## About this task
Could you write out the records exactly as they are given?

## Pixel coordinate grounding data

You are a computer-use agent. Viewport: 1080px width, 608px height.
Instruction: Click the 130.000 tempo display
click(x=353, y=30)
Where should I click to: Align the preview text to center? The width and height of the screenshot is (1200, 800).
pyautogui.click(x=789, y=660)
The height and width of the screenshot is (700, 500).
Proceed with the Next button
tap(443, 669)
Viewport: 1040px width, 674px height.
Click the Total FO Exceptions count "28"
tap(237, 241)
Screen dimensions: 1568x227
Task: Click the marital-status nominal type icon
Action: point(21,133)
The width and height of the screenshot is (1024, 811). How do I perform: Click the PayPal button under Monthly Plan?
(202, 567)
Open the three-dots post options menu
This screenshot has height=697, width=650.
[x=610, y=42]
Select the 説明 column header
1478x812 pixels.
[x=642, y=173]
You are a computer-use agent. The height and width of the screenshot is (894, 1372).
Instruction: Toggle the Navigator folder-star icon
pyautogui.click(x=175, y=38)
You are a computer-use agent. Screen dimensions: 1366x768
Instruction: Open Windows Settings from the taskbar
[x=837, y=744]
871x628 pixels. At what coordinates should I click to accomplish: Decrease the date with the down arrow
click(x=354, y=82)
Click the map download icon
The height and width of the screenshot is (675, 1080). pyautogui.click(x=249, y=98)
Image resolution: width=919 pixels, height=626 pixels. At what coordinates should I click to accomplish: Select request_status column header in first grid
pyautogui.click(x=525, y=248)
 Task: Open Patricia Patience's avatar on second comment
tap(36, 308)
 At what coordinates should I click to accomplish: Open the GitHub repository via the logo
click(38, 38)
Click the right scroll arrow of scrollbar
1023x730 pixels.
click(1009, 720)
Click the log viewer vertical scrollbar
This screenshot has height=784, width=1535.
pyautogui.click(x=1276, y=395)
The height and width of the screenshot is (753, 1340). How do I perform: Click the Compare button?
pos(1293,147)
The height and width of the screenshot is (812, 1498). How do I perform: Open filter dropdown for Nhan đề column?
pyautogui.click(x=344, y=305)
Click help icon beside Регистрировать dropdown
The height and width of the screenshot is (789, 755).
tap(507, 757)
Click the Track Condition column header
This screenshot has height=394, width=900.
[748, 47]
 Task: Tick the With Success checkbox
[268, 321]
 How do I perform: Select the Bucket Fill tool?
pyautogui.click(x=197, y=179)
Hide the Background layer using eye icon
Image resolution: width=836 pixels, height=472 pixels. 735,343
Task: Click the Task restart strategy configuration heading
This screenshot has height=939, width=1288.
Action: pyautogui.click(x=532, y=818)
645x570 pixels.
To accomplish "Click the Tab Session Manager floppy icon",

## Task output
You are a computer-use agent. Viewport: 1080px width, 608px height.
Instruction: Click the 130.000 tempo display
click(x=353, y=30)
Where should I click to: Align the preview text to center? The width and height of the screenshot is (1200, 800).
pyautogui.click(x=789, y=660)
The height and width of the screenshot is (700, 500).
Proceed with the Next button
tap(443, 669)
Viewport: 1040px width, 674px height.
Click the Total FO Exceptions count "28"
tap(237, 241)
Screen dimensions: 1568x227
Task: Click the marital-status nominal type icon
Action: point(21,133)
The width and height of the screenshot is (1024, 811). How do I perform: Click the PayPal button under Monthly Plan?
(202, 567)
Open the three-dots post options menu
This screenshot has height=697, width=650.
[x=610, y=42]
Select the 説明 column header
1478x812 pixels.
[x=642, y=173]
You are a computer-use agent. The height and width of the screenshot is (894, 1372).
Instruction: Toggle the Navigator folder-star icon
pyautogui.click(x=175, y=38)
You are a computer-use agent. Screen dimensions: 1366x768
Instruction: Open Windows Settings from the taskbar
[x=837, y=744]
871x628 pixels. At what coordinates should I click to accomplish: Decrease the date with the down arrow
click(x=354, y=82)
Click the map download icon
The height and width of the screenshot is (675, 1080). pyautogui.click(x=249, y=98)
Image resolution: width=919 pixels, height=626 pixels. At what coordinates should I click to accomplish: Select request_status column header in first grid
pyautogui.click(x=525, y=248)
 Task: Open Patricia Patience's avatar on second comment
tap(36, 308)
 At what coordinates should I click to accomplish: Open the GitHub repository via the logo
click(38, 38)
Click the right scroll arrow of scrollbar
1023x730 pixels.
click(1009, 720)
Click the log viewer vertical scrollbar
This screenshot has height=784, width=1535.
pyautogui.click(x=1276, y=395)
The height and width of the screenshot is (753, 1340). How do I perform: Click the Compare button?
pos(1293,147)
The height and width of the screenshot is (812, 1498). How do I perform: Open filter dropdown for Nhan đề column?
pyautogui.click(x=344, y=305)
Click help icon beside Регистрировать dropdown
The height and width of the screenshot is (789, 755).
tap(507, 757)
Click the Track Condition column header
This screenshot has height=394, width=900.
[748, 47]
 Task: Tick the With Success checkbox
[268, 321]
 How do I perform: Select the Bucket Fill tool?
pyautogui.click(x=197, y=179)
Hide the Background layer using eye icon
Image resolution: width=836 pixels, height=472 pixels. 735,343
Task: Click the Task restart strategy configuration heading
This screenshot has height=939, width=1288.
Action: pyautogui.click(x=532, y=818)
645x570 pixels.
To accomplish "Click the Tab Session Manager floppy icon",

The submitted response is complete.